Items from a dataset:
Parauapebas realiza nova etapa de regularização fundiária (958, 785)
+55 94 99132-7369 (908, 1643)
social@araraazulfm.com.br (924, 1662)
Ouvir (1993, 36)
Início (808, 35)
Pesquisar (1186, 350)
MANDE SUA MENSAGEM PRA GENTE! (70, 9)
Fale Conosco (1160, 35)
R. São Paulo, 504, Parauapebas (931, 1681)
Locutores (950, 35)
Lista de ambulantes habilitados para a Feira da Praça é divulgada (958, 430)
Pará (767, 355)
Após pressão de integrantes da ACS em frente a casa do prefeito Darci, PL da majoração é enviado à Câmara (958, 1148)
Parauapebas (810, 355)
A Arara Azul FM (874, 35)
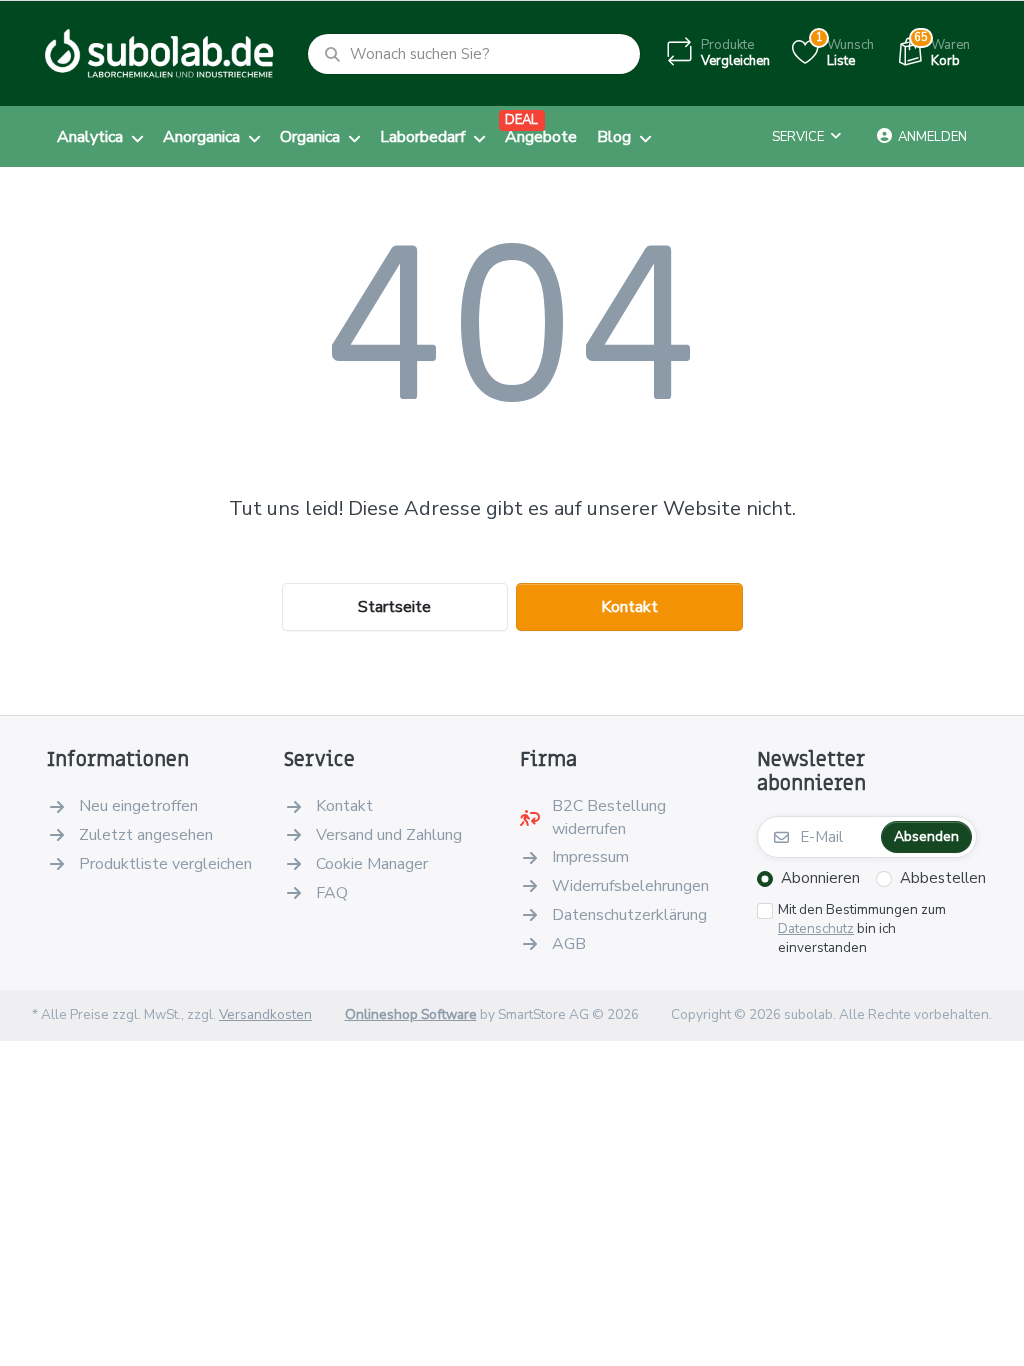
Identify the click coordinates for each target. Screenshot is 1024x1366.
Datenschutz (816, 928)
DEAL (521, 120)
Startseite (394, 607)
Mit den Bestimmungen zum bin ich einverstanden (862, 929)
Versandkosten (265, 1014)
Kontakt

▶ **What you are asked to do**: Lines above with "Parauapebas": state how many, nothing more.

▶ **Response area**: 3